------ TEXTO CITADO ------

Así es, señorita, que si los razonamientos precedentes convencen, es necesario dejar las «arpas de los ángeles» y los «tronos de diamante» y las «túnicas de fuego» a los vates encargados de hacer loas para el santo patrón de su pueblo, y «alabados» para las ferias de indígenas; y si se quiere cantar dignamente a la religión hay que variar de forma y que dejar olvidados en el rincón de las sacristías los viejos arreos con que se emperifollaba el himno religioso de nuestros abuelos.

II

Pasemos a otra cosa: el pequeño poema de usted «El cruzado», es bonito, pero me permitirá usted preguntarle, ¿por qué ha ido usted a buscar, como nuestro Fernando Calderón, el asunto de su leyenda en las crónicas de otros países? ¿Le agradan a usted esos asuntos caballerescos? Seguramente, y de eso tiene la culpa el enjambre de los imitadores de Zorrilla y de Arolas, que han dado a ese género una boga que por fortuna no dura hasta hoy en México, ni en ninguna parte.

Algunos novelistas y poetas europeos, particularmente de los que fundaron la escuela llamada romántica, dieron el primer ejemplo; y registrando archivos empolvados en las bibliotecas, o fingiendo que los registraban, y contemplando a la claridad de la luna las poéticas ruinas de los castillos feudales que les traían a la memoria las viejas historias de la edad media, se dedicaron a renovar las fábulas que había aniquilado el Quijote, aunque vistiéndolas con el ropaje de la fantasía moderna, para que no estuvieran expuestas a los sarcasmos de Sancho Panza.

Estos novelistas y poetas como Walter Scott, como Dumas (no quiero mentar al vizconde de Arlincourt), y como Chateaubriand y Víctor Hugo, tuvieron el mérito de popularizar así leyendas nacionales o al menos europeas, mérito que Zorrilla, a pesar de no ser más que imitador, tuvo también, lo mismo que el duque de Rivas y otros en España, y algunos poetas contemporáneos en Alemania. Pero en América, señorita, en México, en este país donde no hay más ruinas que las de los teocallis o las pirámides de los aztecas, o de los palacios de los toltecas, y donde no ha habido más cruzadas que contra los indios, ni más recuerdos caballerescos que la rapacidad de los antiguos encomenderos, cultivar este género de leyenda es tan singular como lo sería convertir el teponaxtli de los poetas del tiempo de Moctezuma en el laúd de los trovadores provenzales.

------

Por favor, extrae del texto citado el pasaje que va desde «Algunos novelistas y» hasta «de Sancho Panza.», ambas inclusive, y cópialo sin cambiar nada.

------ SECCIÓN DE DATOS ------

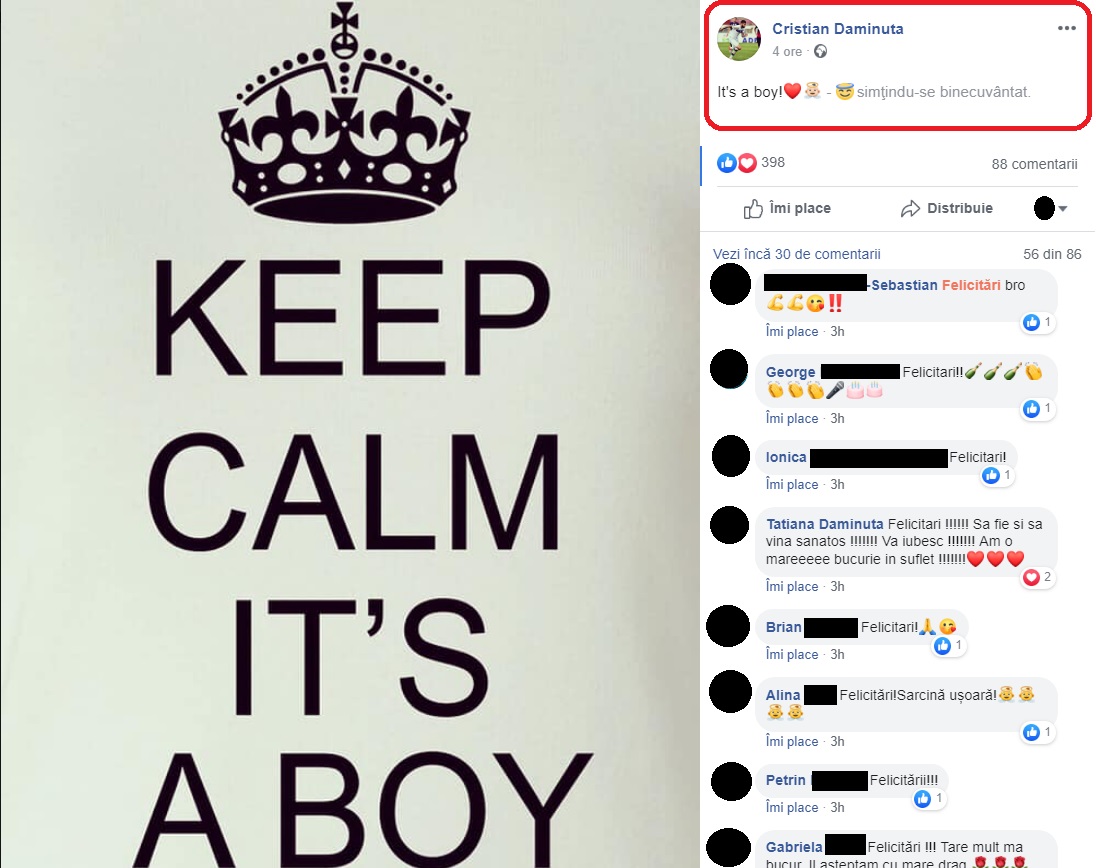Like Tatiana Daminuta's comment via Îmi place
Image resolution: width=1096 pixels, height=868 pixels.
click(792, 586)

------

RESULTADO DEL EJERCICIO
Algunos novelistas y poetas europeos, particularmente de los que fundaron la escuela llamada romántica, dieron el primer ejemplo; y registrando archivos empolvados en las bibliotecas, o fingiendo que los registraban, y contemplando a la claridad de la luna las poéticas ruinas de los castillos feudales que les traían a la memoria las viejas historias de la edad media, se dedicaron a renovar las fábulas que había aniquilado el Quijote, aunque vistiéndolas con el ropaje de la fantasía moderna, para que no estuvieran expuestas a los sarcasmos de Sancho Panza.